[Stated goal]: Extract every line of the records that contains the string "icon", treating uppercase and lowercase letters as different.

— BEGIN Data shown —

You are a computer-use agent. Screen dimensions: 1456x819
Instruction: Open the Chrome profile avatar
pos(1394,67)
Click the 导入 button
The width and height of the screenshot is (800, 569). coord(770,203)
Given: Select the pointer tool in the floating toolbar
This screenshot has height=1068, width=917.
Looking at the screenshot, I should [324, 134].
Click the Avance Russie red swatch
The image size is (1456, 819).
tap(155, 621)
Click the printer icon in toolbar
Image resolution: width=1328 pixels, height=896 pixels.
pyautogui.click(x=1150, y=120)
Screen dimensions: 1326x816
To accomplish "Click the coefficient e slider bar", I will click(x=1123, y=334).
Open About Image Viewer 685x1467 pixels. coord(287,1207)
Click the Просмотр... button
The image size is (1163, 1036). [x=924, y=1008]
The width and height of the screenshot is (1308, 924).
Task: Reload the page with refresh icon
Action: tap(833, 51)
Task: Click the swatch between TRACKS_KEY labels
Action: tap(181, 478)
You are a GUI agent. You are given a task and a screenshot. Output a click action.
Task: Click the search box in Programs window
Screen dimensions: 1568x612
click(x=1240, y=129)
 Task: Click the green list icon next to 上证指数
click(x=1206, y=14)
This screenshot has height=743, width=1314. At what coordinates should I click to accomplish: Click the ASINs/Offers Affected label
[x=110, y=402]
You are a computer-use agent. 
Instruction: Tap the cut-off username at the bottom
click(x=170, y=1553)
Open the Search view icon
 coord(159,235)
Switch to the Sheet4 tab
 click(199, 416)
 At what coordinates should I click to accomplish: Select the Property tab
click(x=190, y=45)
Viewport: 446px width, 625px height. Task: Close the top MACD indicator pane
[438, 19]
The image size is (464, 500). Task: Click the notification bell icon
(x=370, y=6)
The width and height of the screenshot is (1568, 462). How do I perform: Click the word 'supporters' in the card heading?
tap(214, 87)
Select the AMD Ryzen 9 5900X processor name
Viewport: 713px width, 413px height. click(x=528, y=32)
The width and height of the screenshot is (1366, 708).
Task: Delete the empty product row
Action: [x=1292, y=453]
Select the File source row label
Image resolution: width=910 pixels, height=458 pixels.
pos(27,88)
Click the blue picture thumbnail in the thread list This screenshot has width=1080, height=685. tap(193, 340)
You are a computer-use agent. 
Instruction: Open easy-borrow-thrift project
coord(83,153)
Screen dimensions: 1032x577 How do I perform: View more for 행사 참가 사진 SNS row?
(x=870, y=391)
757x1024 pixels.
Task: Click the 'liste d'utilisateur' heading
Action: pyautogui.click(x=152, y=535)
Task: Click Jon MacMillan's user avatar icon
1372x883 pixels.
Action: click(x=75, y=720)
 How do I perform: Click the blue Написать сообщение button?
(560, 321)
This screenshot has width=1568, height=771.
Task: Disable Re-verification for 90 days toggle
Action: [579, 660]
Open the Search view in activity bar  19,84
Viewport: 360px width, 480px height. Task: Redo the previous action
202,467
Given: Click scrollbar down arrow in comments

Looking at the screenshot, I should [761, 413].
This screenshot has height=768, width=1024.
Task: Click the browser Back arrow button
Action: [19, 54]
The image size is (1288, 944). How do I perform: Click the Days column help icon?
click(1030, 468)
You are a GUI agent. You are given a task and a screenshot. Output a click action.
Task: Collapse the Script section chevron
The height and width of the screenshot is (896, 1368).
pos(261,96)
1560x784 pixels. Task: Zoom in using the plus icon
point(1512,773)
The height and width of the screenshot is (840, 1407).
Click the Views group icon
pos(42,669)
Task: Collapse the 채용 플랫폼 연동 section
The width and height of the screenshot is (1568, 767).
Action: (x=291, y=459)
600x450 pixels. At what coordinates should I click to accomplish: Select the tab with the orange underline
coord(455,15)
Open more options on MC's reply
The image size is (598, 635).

— END Data shown —

[Answer to this task]:
Click the printer icon in toolbar
Task: Reload the page with refresh icon
 Task: Click the green list icon next to 上证指数
Open the Search view icon
The image size is (464, 500). Task: Click the notification bell icon
Task: Click Jon MacMillan's user avatar icon
The image size is (1288, 944). How do I perform: Click the Days column help icon?
1560x784 pixels. Task: Zoom in using the plus icon
Click the Views group icon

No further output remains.